I can't walk far at all. I had back surgery in 2009, my disc ruptured and I couldn't do anything. It was awful. Had surgery, got better. But have a partially numb left calf and foot. Had my psychosis in 2011. Was put on Seroquel. I didn't know anything about aps. Gained 50lbs. Was very traumatized by the psychosis, it had ptsd elements in it. Quit living life. Felt very ashamed. Back got worse bc weight gain.
Eventually went off Seroquel, but later down the road ended up IP bc I was in a bad mixed episode and was put on Zyprexa. I couldn't sleep on any thing else. Put on an additional 40lbs. I've lost 30 of that. But still have a ways to go.

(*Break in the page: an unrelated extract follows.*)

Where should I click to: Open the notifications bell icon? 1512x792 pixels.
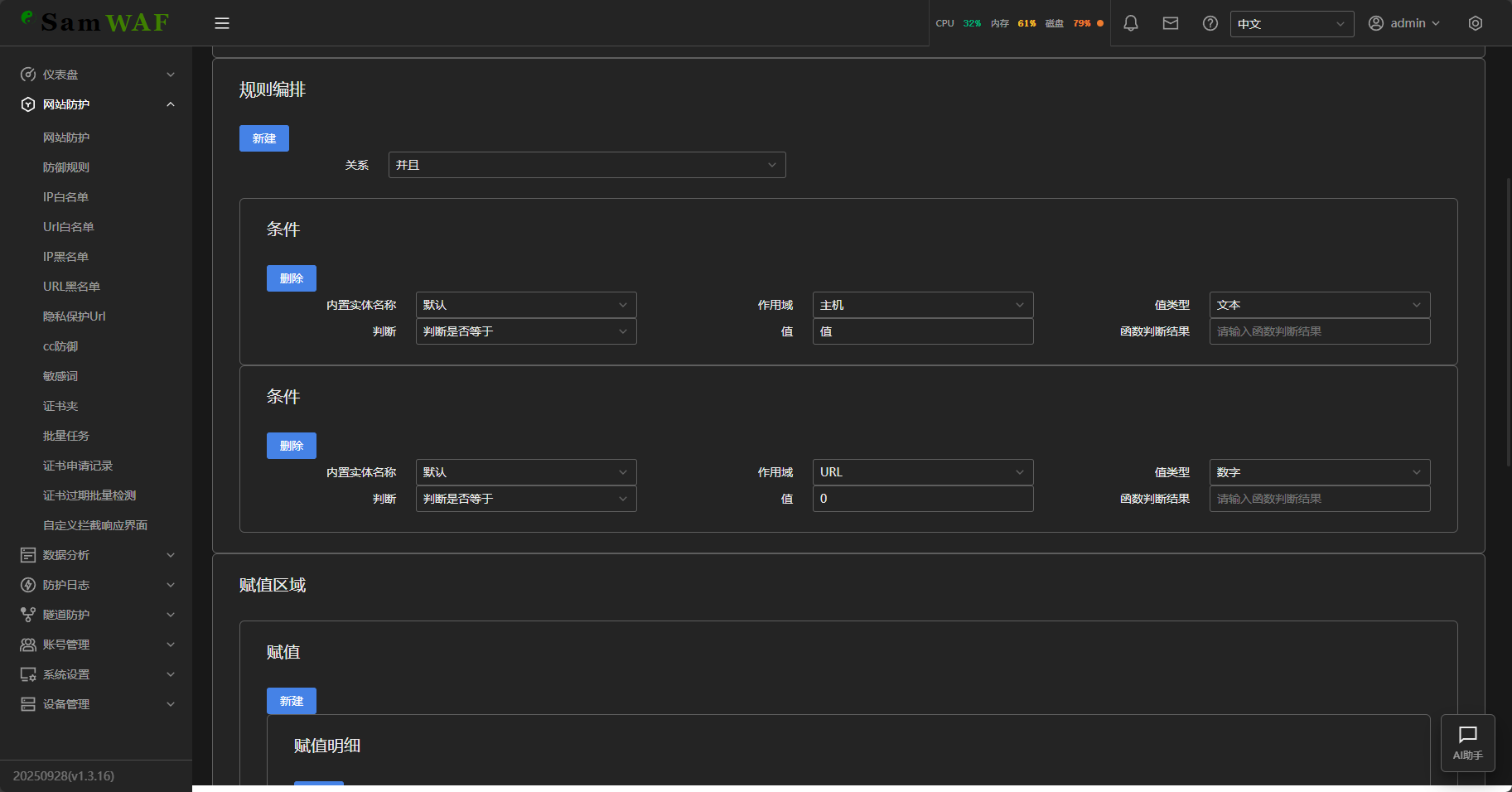[1130, 23]
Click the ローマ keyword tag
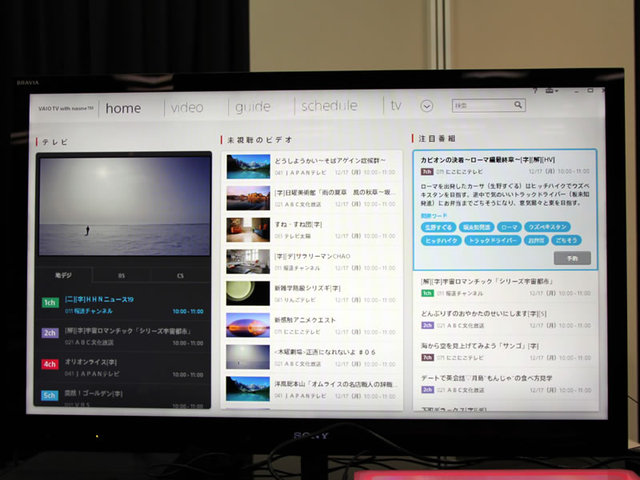 coord(510,227)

Fast forward to now. Twisted my knee really bad on new years eve. It still hurts now and then. It's hard to bathe. I can't stand long bc of my back and now knee. I sprain my right knee and that makes it hard bc my left leg and foot is partially numb. I'm scared.
I'm gonna start pt, but I'm so scared I'll never get to being mobile like I was before my psychosis and meds. I'm thinking og joining weight watchers too. Mainly just to get the materials.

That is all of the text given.